Não impõe a lei, por fim, forma própria do ato para a configuração do ilícito. De fato, os atos combatidos são aqueles "de qualquer forma manifestados", de modo que pode estar configurado em uma simples troca de informações, carta de intenções, etc. Serão vedadas práticas ainda que não possam ser consideradas jurídicas, ou seja, ainda que não produzam ou possam produzir qualquer efeito juridicamente vinculante.
A LEI Nº 8884/94 E OS ÓRGÃOS DE PROTEÇÃO À CONCORRÊNCIA
Prevê o "caput" do art. 174 da CF a imposição de limites ao exercício da livre-iniciativa.
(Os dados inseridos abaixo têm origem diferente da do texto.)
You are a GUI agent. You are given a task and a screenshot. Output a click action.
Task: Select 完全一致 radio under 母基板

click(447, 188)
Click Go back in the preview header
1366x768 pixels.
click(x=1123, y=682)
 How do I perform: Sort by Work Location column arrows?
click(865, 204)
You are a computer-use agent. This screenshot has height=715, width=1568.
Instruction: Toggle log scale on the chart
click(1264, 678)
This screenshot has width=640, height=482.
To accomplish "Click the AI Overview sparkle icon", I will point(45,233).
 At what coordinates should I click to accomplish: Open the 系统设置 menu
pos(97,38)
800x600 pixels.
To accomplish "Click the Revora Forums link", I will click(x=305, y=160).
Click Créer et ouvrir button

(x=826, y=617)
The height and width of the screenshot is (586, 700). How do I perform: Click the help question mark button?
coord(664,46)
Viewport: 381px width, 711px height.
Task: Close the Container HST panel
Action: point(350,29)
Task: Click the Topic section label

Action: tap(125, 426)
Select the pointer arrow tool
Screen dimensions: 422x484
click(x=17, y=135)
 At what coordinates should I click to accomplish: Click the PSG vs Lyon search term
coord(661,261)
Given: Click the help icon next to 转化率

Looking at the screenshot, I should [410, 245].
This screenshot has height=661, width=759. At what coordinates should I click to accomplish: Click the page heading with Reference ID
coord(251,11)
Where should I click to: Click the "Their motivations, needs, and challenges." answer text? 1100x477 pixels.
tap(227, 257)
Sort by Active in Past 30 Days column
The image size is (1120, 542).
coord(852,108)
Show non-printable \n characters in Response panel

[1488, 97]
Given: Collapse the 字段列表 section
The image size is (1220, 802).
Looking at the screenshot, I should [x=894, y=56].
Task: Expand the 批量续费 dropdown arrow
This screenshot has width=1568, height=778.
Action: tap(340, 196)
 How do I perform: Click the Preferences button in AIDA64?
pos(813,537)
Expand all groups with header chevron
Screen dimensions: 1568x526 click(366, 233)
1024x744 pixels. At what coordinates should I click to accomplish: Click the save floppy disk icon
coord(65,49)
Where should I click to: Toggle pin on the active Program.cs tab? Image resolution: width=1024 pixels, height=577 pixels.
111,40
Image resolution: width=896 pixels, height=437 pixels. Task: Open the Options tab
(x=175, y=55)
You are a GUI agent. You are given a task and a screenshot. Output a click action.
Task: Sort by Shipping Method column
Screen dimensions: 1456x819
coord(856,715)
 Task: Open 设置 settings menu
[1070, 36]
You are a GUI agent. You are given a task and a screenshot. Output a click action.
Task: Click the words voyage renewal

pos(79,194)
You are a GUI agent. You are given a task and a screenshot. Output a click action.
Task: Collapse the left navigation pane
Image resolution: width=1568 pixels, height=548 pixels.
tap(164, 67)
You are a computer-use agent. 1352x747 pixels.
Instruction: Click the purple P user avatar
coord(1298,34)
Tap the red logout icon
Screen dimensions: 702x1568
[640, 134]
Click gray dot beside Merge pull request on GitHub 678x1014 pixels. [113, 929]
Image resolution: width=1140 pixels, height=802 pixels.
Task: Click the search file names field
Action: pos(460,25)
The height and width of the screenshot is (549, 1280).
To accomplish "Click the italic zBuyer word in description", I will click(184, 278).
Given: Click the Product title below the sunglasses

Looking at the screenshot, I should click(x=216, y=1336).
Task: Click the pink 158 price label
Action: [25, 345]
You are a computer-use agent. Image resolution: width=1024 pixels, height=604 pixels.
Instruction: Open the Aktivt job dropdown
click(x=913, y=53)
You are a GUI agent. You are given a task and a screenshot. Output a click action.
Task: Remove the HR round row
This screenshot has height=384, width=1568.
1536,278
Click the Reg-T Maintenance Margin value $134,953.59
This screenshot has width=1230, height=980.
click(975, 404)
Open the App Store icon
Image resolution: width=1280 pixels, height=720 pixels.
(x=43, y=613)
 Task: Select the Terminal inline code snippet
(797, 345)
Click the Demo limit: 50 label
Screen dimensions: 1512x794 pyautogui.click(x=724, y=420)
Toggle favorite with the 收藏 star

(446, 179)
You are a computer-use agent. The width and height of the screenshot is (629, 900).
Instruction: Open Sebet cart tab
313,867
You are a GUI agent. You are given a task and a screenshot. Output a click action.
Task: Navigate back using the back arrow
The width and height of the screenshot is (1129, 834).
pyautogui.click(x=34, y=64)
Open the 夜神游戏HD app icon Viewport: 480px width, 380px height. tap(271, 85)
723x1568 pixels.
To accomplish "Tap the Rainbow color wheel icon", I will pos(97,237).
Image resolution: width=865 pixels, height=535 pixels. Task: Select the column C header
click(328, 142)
Contudo, referida previsão se dá de forma genérica cabendo ao legislador ordinário determinar a responsabilização penal, civil e administrativa dos agentes econômicos que pratiquem condutas que comprometam a livre-concorrência.
Conforme já mencionado, a repressão penal concentra-se na definição e punição dos crimes de concorrência desleal (art. 178 do Decreto-Lei n. 7.903/45); a repressão civil decorre da responsabilização genérica prevista pelo Código Civil; e da repressão administrativa cuida, atualmente, a Lei nº 8.884/94, que trata da infração contra a ordem econômica e estabelece mecanismos jurídicos para combater o abuso do poder econômico [08].
Tendo o presente trabalho o objetivo de analisar a atuação estatal por meio do CADE para a proteção da defesa da concorrência, importa analisar apenas a última esfera de repressão (repressão administrativa)
A Lei nº 8884/94 prevê a existência, na esfera administrativa, de três "órgãos de proteção" à concorrência:
1- CADE (Conselho Administrativo de Defesa Econômica).
O CADE, Conselho Administrativo de Defesa econômica foi criado pela lei 4137/62, na qualidade de simples órgão administrativo. A Lei atual, visando conferir maior estrutura e celeridade ao órgão, atribuiu-lhe natureza autárquica. Além disso, a Lei refere-se ao CADE como "órgão judicante com jurisdição em todo o território nacional" atribuindo-lhe, portanto jurisdição administrativa. Neste sentido, grande parte da doutrina confere-lhe função quase-judicial. Contudo, afora algumas peculiaridades derivadas desta função judicante, os atos emanados pelo Conselho possuem natureza administrativa, sendo as sanções aplicadas desta mesma índole (ou seja, administrativa). É, assim, órgão pertencente ao Poder Executivo, vinculado ao Ministério da Justiça.
O CADE é a última instância, na esfera administrativa, responsável pela decisão final sobre a matéria concorrencial. É auxiliado pela Secretaria de Acompanhamento Econômico (Seae/MF) e/ou pela Secretaria de Direito Econômico (SDE/MJ).
2- SDE (Secretaria de Direito Econômico)
A Secretaria de Direito Econômico do Ministério da Justiça, órgão da administração direta, auxilia os trabalhos do Conselho, em matéria investigatória e preparatória do julgamento da autarquia. Além dessa atribuição, atua a Secretaria em função "fiscalizatórias da prática do mercado, como órgão orientador em matéria de infração econômica e como órgão da Administração direta federal, para adoção de medidas referentes às infrações econômicas" [09]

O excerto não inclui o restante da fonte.